Basic Plot Summary: A vain emperor who values fine clothes is tricked by two men who promise him the most beautiful and amazing suit which will appear invisible to anyone who is stupid or unfit for their position. As the two men weave and sew the cloth for the suit, the emperor’s ministers visit to check on their progress and, although they can’t see anything, they report favorably back to the emperor, afraid of being exposed as unfit for their posts. When the suit is finished, the men ‘dress’ the emperor in the new suit and he parades through town in it but no one says anything for fear of looking stupid. Then a young boy points out that the emperor is naked and everyone, including the emperor, realizes it’s true.
Hans Christian Andersen first published this story in 1837, based on a German translation of a Spanish tale from the 14th century, in which the suit could only be seen by true sons of their presumed father. The story goes that the addition of the child at the end who finally calls the emperor out for his nakedness was a change that Mr. Andersen made at the very last minute, only just before publication. I have always loved this story and feel like it’s extra relevant now in the age of social media. It’s been adapted for television several times and is frequently used allegorically by documentary filmmakers and authors.
The Emperor’s New Clothes – As a huge fan of Virginia Lee Burton, I was really excited to see that she had illustrated a version of this story. This book is part of the Folk Tale Classics series, which are mostly illustrated by Paul Galdone. Ms. Burton’s artwork is very classical, in her typical style, with delicate and intricate drawings of the emperor, his ministers and the con men who pulled one over on all of them. The emperor’s throne and mirror look very similar, which seems to indicate that his opinion of himself is at the core of who he is as a person and a ruler. Especially if you love classic art, this one is fantastic. (Houghton Mifflin, 1949)
The Emperor’s New Clothes – Author Marcus Sedgwick tells the story in loose rhyming couplets (that may be frustrating to sticklers for rhyme or meter, since both of these elements are a little fluid here) and populates it with animal characters. The emperor is a lion, the tricksters are weasels (which seems appropriate) and the emperor’s advisors are a tortoise and hare. Alison Jay uses Alkyd paints and a crackle varnish glaze to create the illustrations, which have an aged and somewhat vintage feel to them. I imagine some people may find it more comfortable for this story to feature animal characters, since there’s nudity involved. It’s a fun version with really distinctive artwork. (Chronicle Books, 2004)
The Emperor’s New Clothes – This simplified version of the story is shorter and easier to read, making it a good choice for younger kids. Joy Cowley edited the story text, which was translated from the original Korean publication. The illustrations, from Gyeong-mi Yim, are whimsical and a little surreal, with oddly proportioned people and animals flying in the air. They pair well with the simple story, though, to create the full picture of what’s going on.
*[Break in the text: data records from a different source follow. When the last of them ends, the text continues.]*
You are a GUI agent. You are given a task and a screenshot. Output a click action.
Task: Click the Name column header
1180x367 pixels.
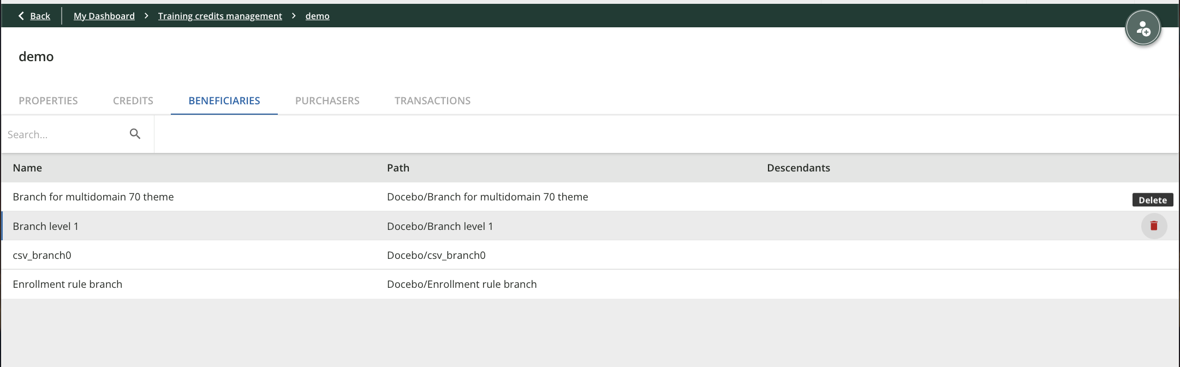coord(27,168)
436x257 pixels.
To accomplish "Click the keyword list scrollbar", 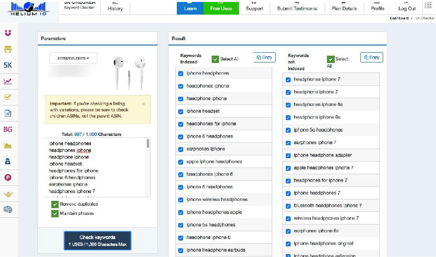I will pos(148,143).
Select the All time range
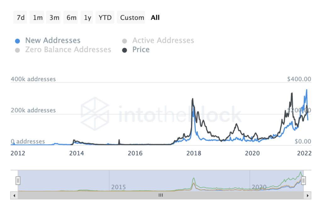322x215 pixels. [155, 18]
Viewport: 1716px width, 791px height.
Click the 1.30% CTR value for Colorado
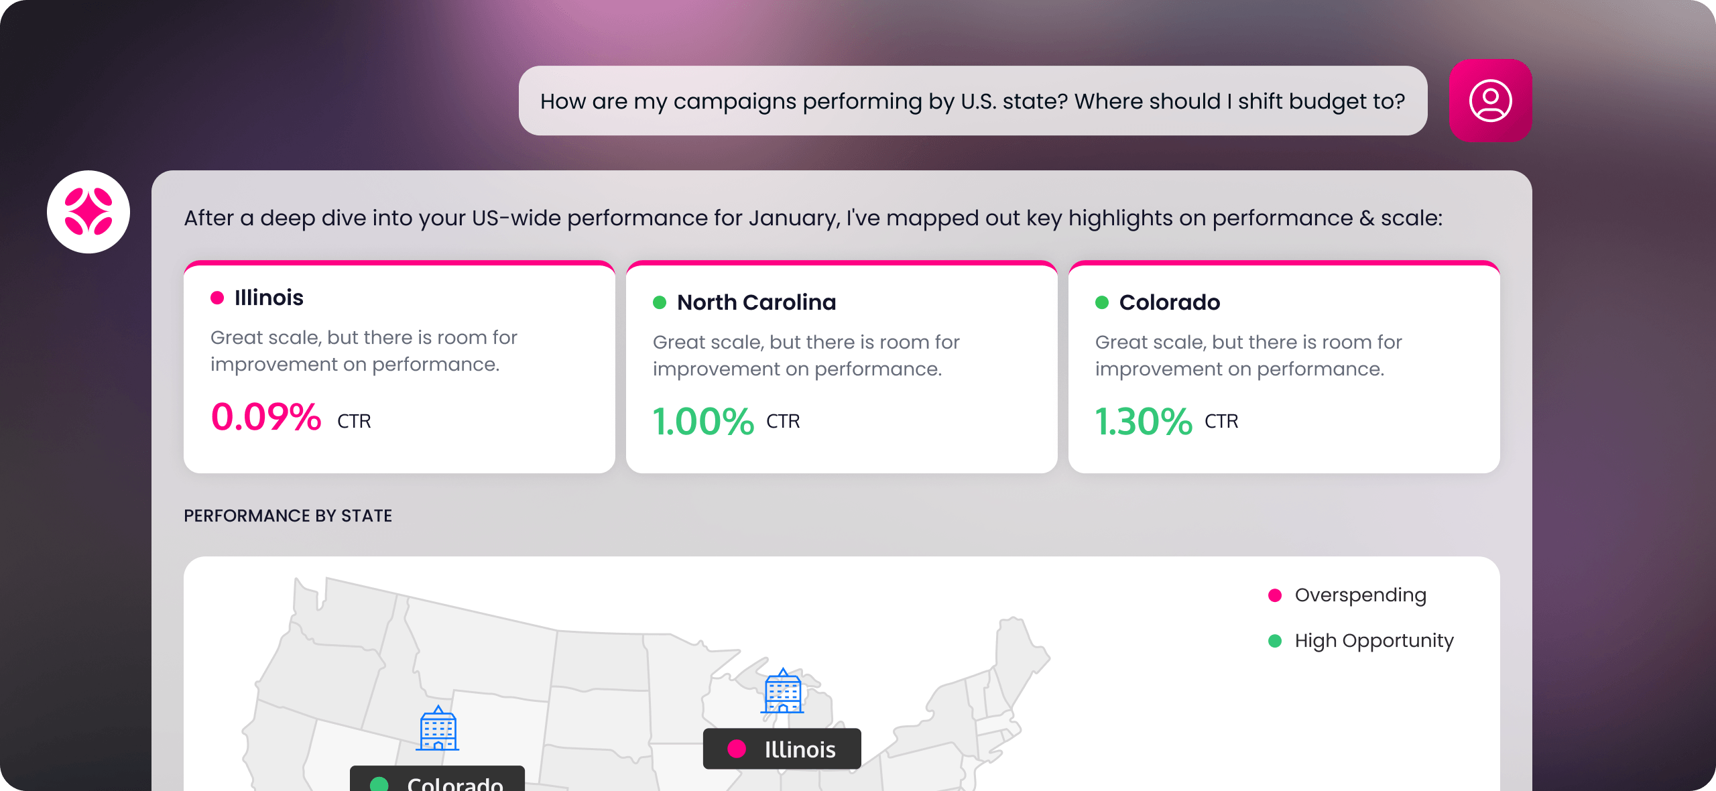[1144, 422]
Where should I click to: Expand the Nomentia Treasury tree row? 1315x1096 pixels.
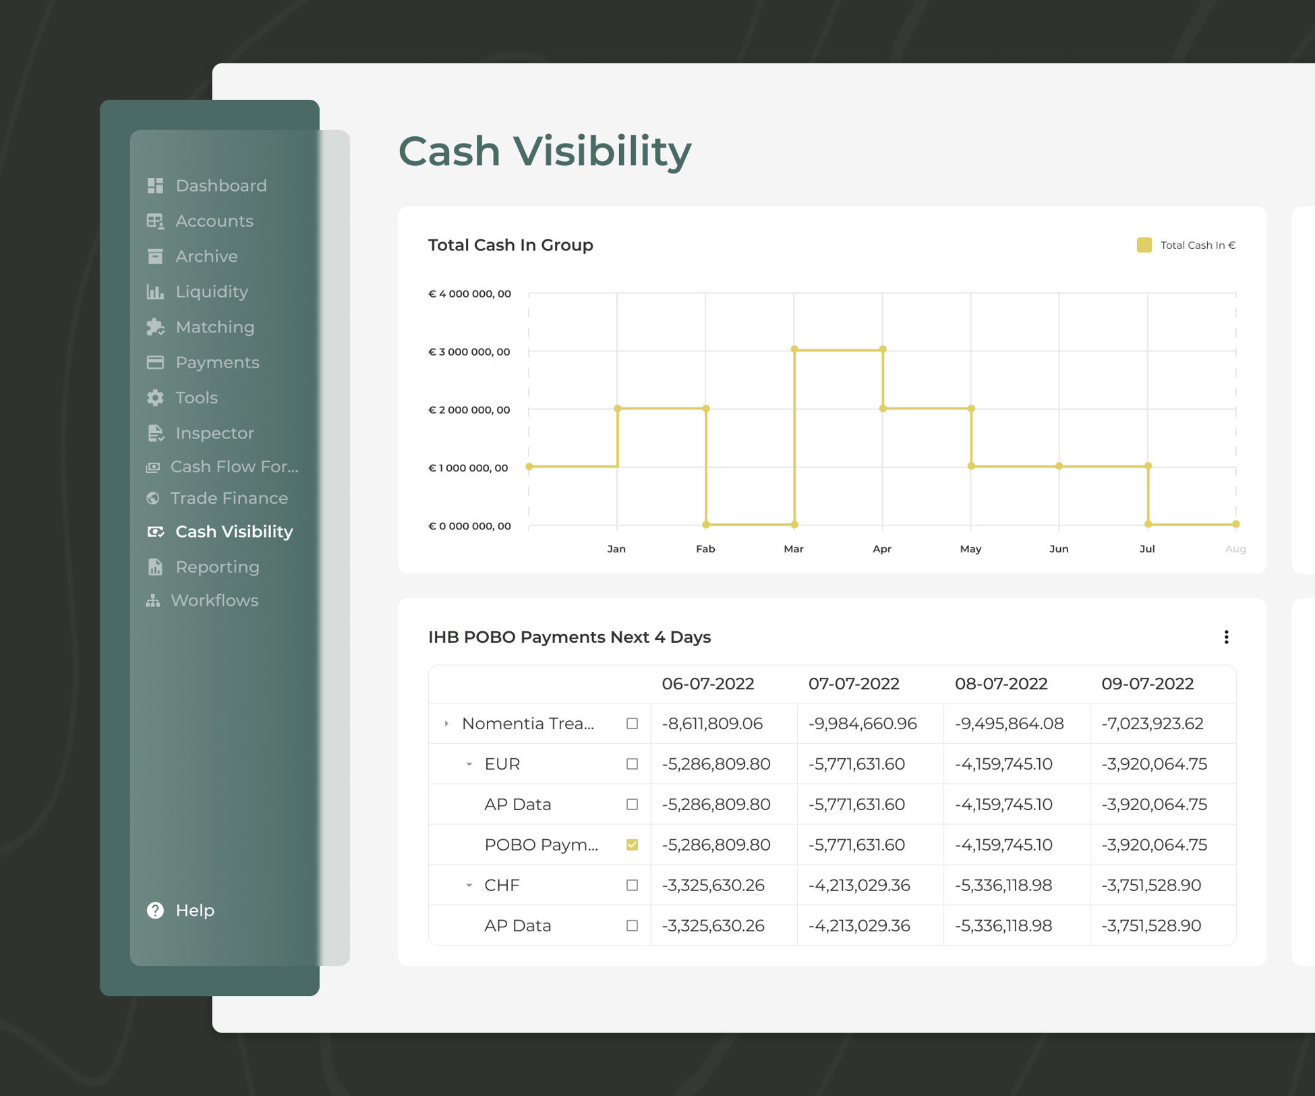tap(446, 723)
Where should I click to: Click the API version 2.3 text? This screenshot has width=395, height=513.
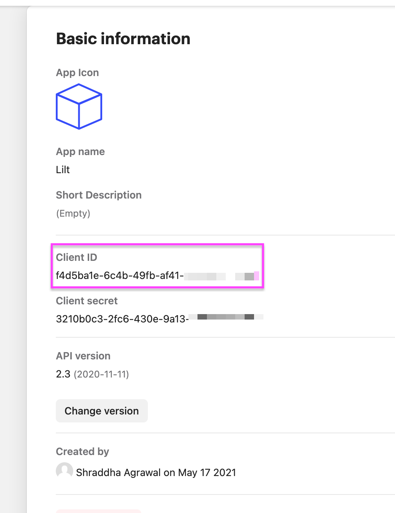tap(63, 374)
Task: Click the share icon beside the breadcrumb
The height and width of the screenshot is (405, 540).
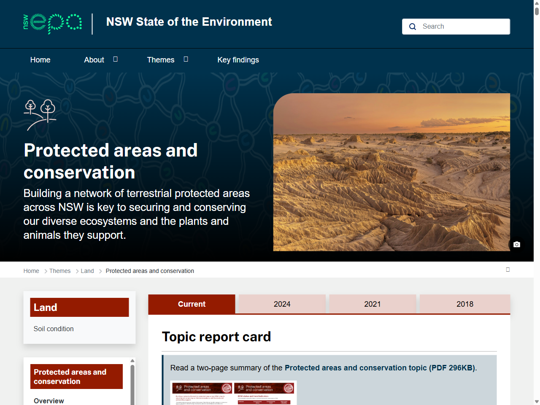Action: 508,269
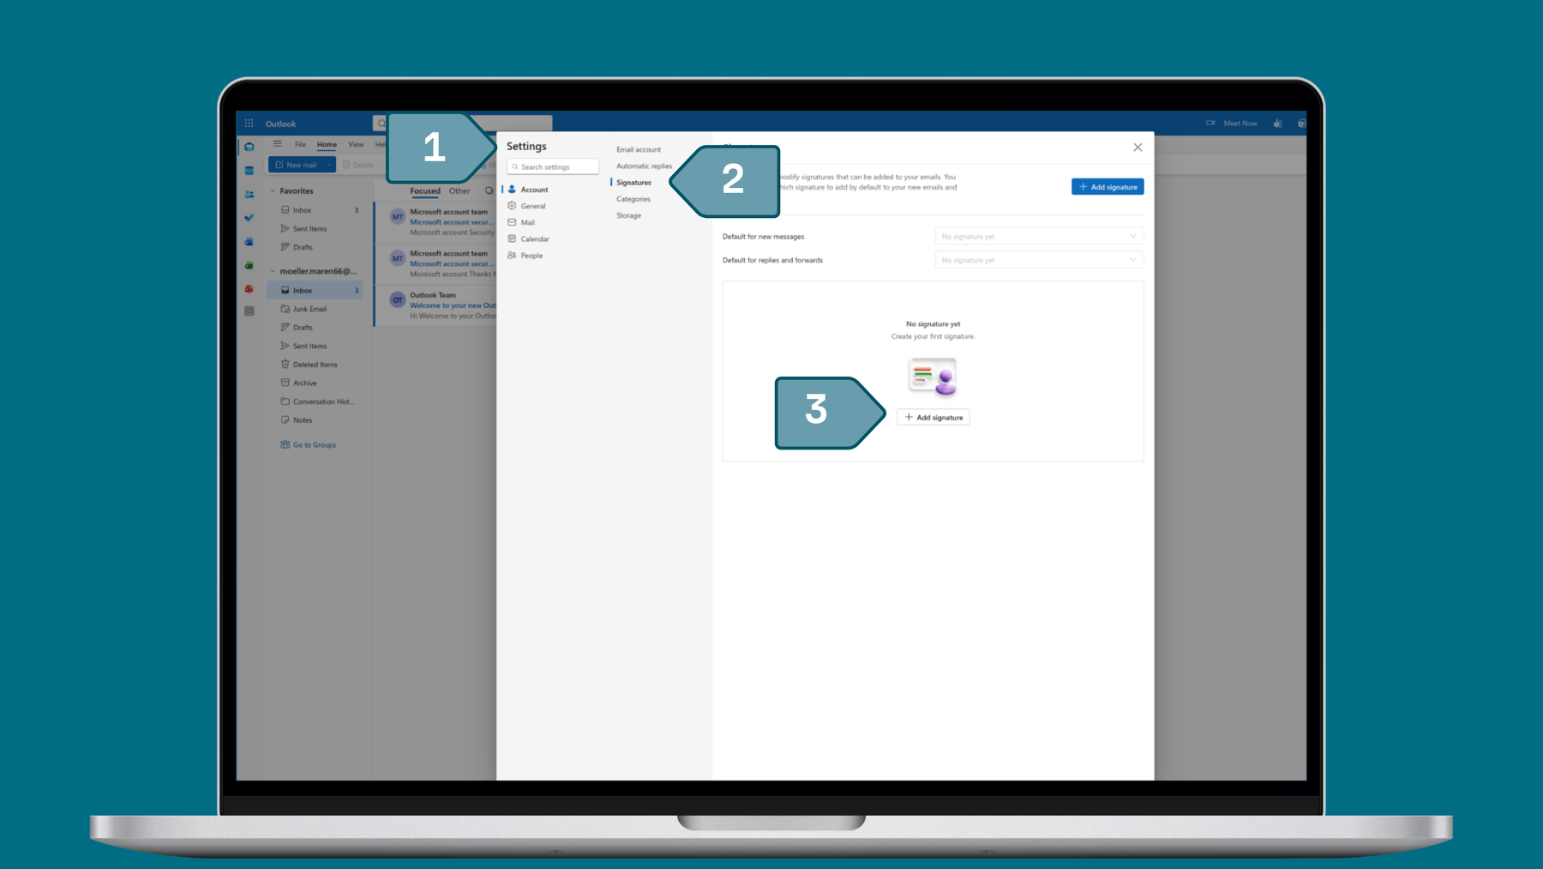Open the Default for new messages dropdown
Screen dimensions: 1543x869
click(x=1038, y=236)
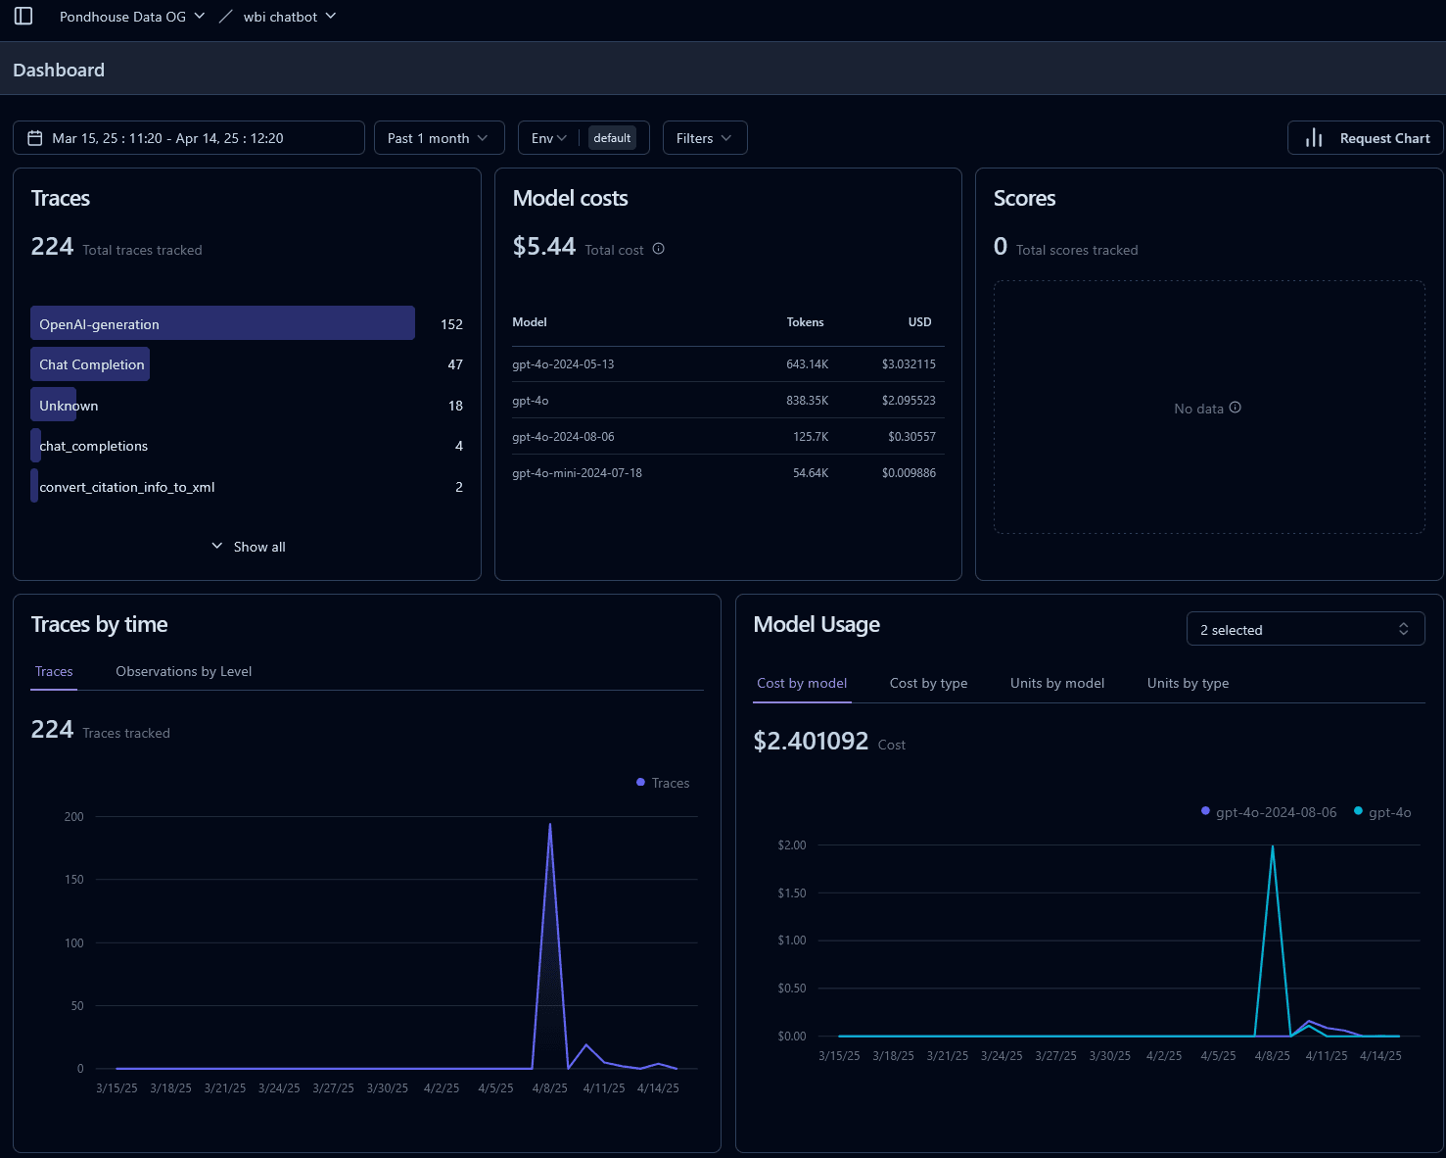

I wouldn’t call it my favorite version, but I did enjoy it. (Big & Small, 2015)
The Emperor’s New Clothes – The story in this version is set in China and author/illustrator Demi makes that very meaningful in her artwork, which she explains in a note at the back of the book. Using the concept of ch’i, she surrounds the emperor with multiple symbols of purity and virtue, yet it takes the innocence and honesty of a child to teach him the wisdom he needs to truly learn these virtues. The paint and ink artwork is bright and colorful, featuring several pages that fold out to show even more, and I had a greater appreciation for the illustrations after reading the note about the symbolism in them. It’s a great version of the story that anyone could enjoy. (Margaret K. McElderry Books, 2000)
King Long Shanks – The characters in this very different version are all frogs and you would think that would be the biggest difference. But there’s another element that author Jane Yolen adds into this story that really sets it apart for me. Whereas most versions make the suit invisible to those who are unintelligent or unfit for office, this suit’s visibility is a measure of loyalty to the king. At the end, when everyone realizes that he’s naked, his wife shows her true loyalty by tearing off a piece of her own dress to cover him. Victoria Chess used watercolors, pencils, inks and pens to create the whimsical world of these frogs and gives them real personality. (Harcourt, Brace & Company, 1998)
And what did we learn? What I take away from The Emperor’s New Clothes is that it shows your courage and intelligence to speak the truth when everyone around you is blindly following the crowd.